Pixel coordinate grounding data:

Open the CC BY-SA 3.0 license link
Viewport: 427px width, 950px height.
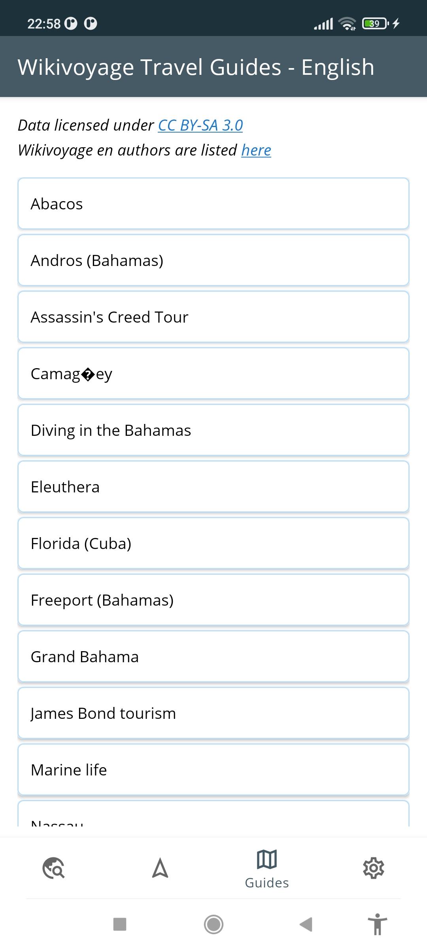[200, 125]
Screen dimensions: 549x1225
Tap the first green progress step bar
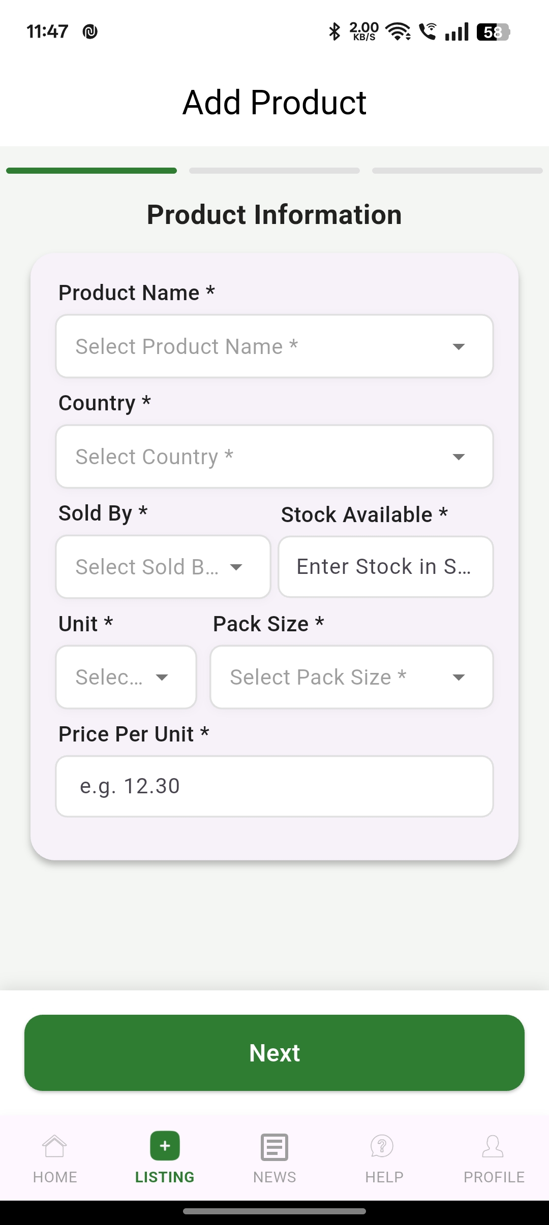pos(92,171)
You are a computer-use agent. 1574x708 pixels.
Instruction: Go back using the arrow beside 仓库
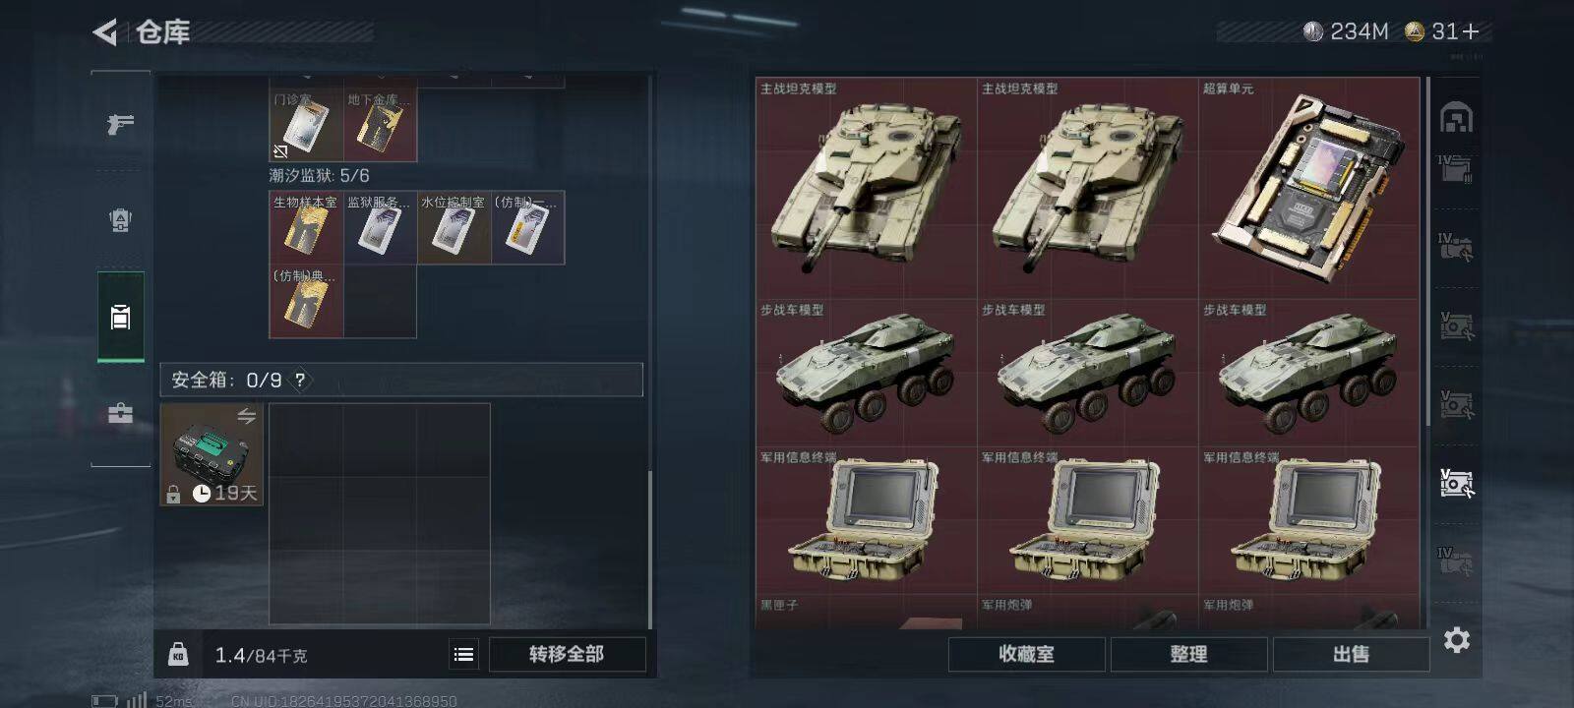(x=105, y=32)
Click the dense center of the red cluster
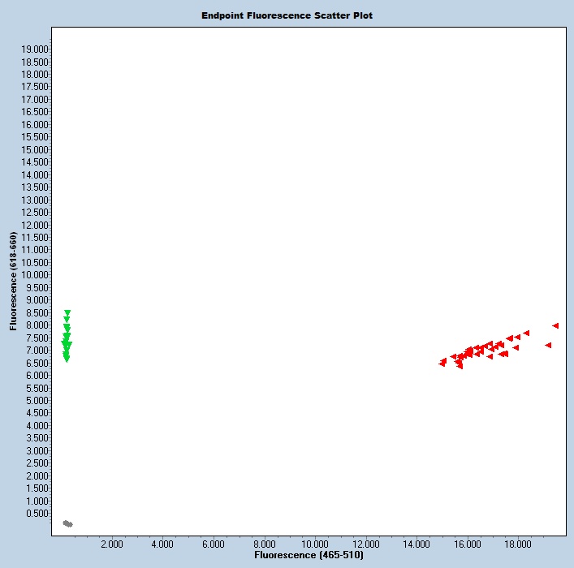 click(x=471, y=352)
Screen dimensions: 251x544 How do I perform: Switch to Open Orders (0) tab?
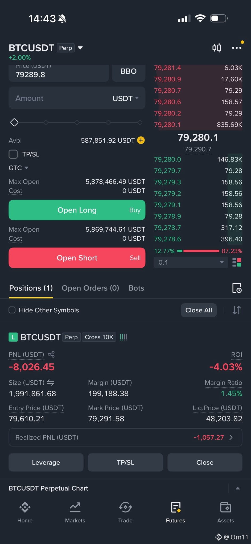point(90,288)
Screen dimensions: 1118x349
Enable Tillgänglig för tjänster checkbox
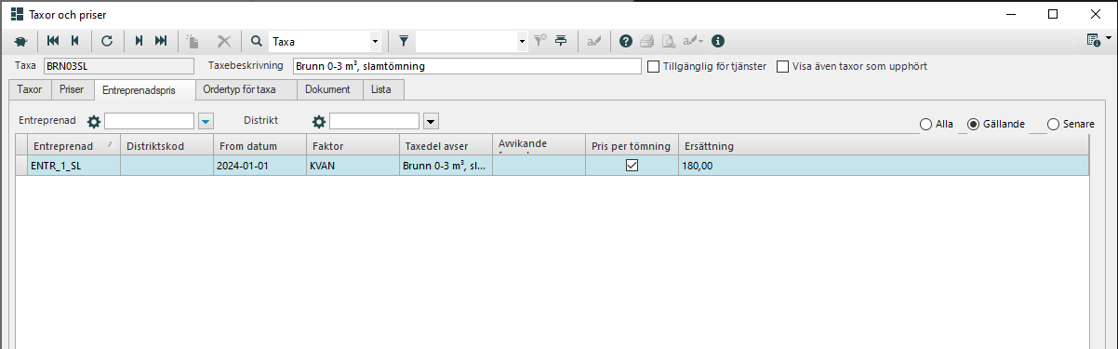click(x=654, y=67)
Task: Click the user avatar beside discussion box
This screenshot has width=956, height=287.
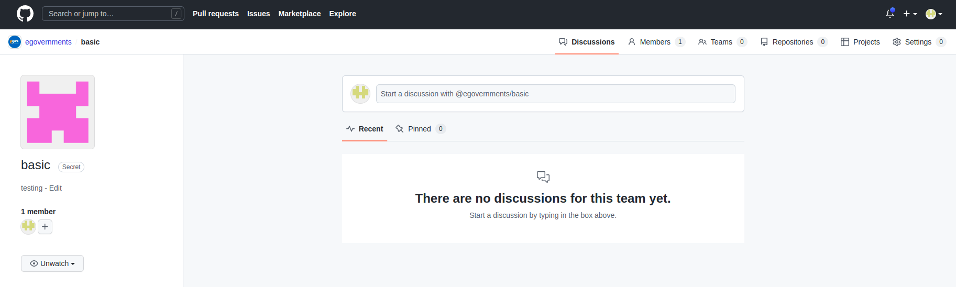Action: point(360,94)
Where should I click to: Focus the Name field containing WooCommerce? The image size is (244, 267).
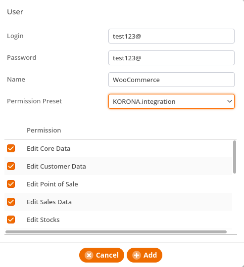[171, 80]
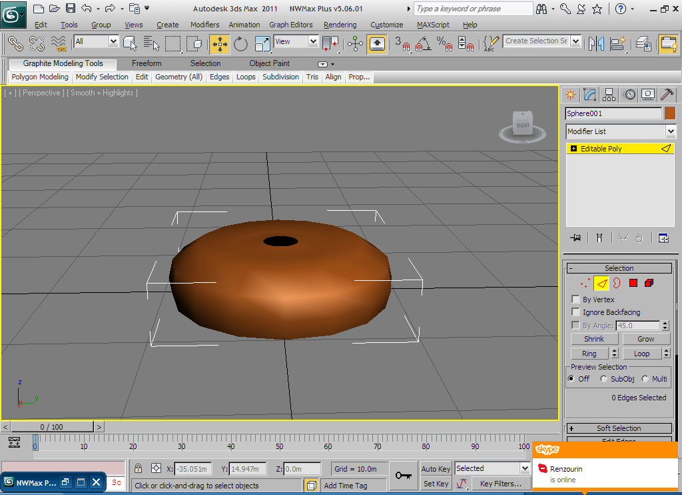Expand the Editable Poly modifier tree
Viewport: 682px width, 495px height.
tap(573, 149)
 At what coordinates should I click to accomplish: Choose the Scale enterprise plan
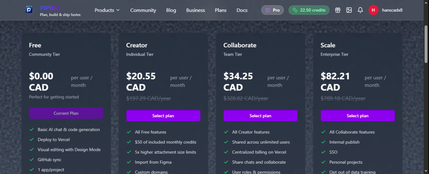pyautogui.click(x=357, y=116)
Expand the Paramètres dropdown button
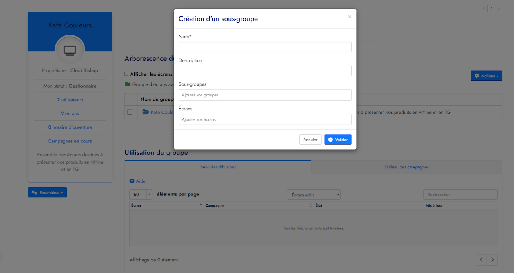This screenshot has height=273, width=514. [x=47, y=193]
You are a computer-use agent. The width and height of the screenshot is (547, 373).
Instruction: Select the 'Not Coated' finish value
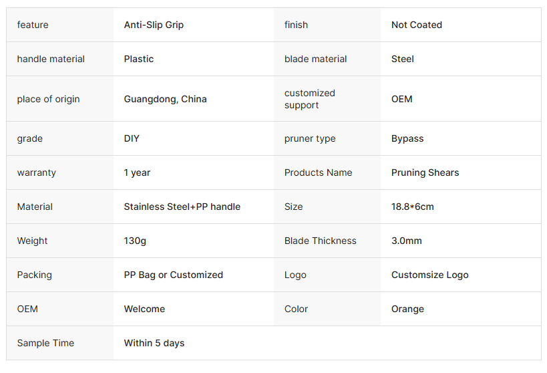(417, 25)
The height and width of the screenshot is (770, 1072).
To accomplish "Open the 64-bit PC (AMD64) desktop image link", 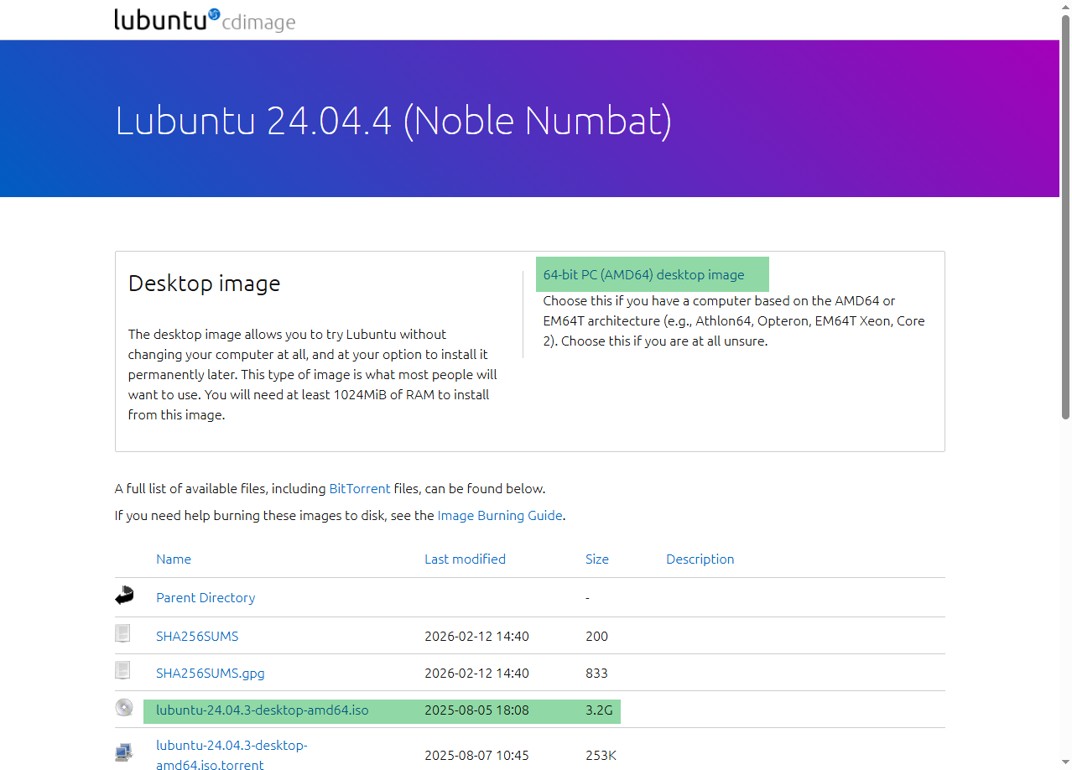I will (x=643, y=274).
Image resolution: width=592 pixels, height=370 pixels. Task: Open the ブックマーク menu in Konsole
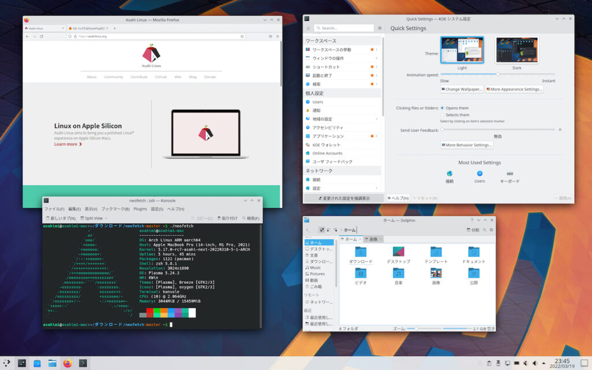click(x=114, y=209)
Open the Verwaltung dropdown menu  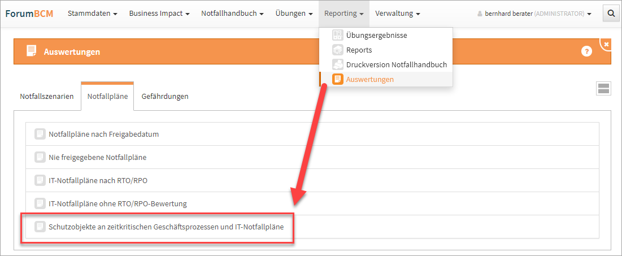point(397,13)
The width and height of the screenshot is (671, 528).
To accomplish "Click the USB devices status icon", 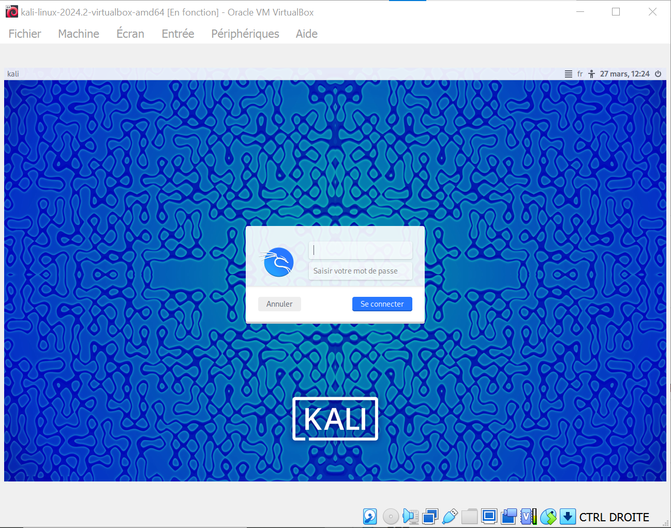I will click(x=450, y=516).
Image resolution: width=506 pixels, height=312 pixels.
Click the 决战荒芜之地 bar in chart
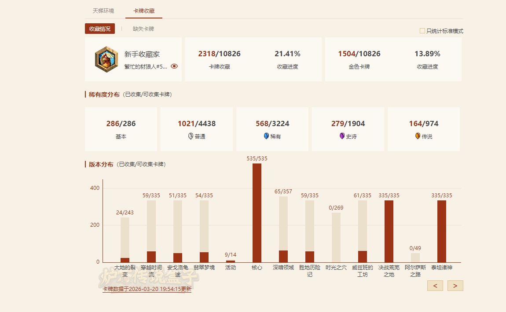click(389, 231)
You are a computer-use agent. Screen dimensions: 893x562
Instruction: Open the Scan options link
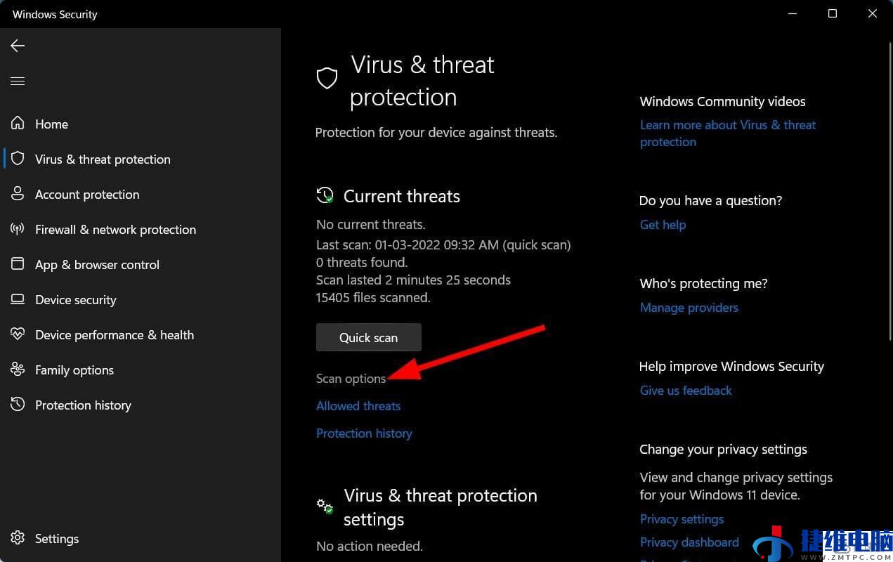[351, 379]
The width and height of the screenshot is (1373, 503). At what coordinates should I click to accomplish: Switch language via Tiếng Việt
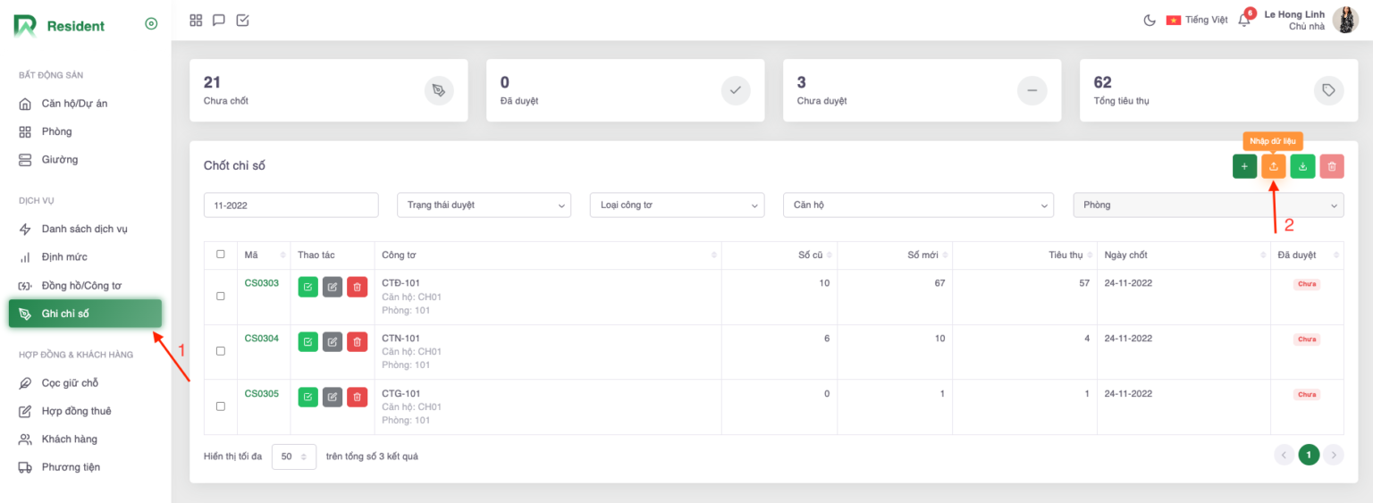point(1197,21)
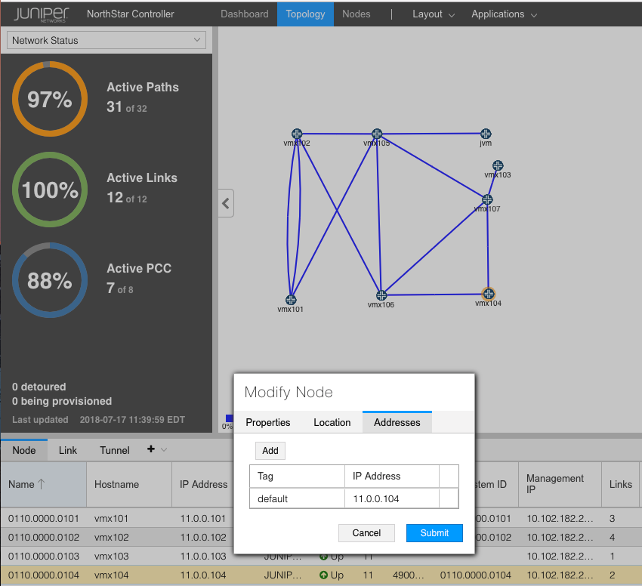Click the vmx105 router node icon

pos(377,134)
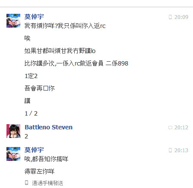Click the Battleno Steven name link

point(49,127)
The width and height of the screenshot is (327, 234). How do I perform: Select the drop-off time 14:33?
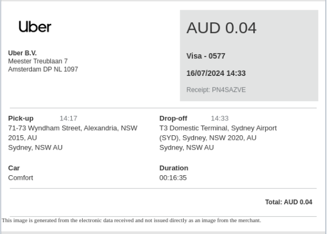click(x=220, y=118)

DIRECTIONS FOR THIS TASK ->
Copy each line above that contains the string "computer".

RESULT ->
You are a computer-use agent. 1574x708 pixels.
You are a computer-use agent. The width and height of the screenshot is (547, 373).
You are a computer-use agent. Screen dimensions: 893x562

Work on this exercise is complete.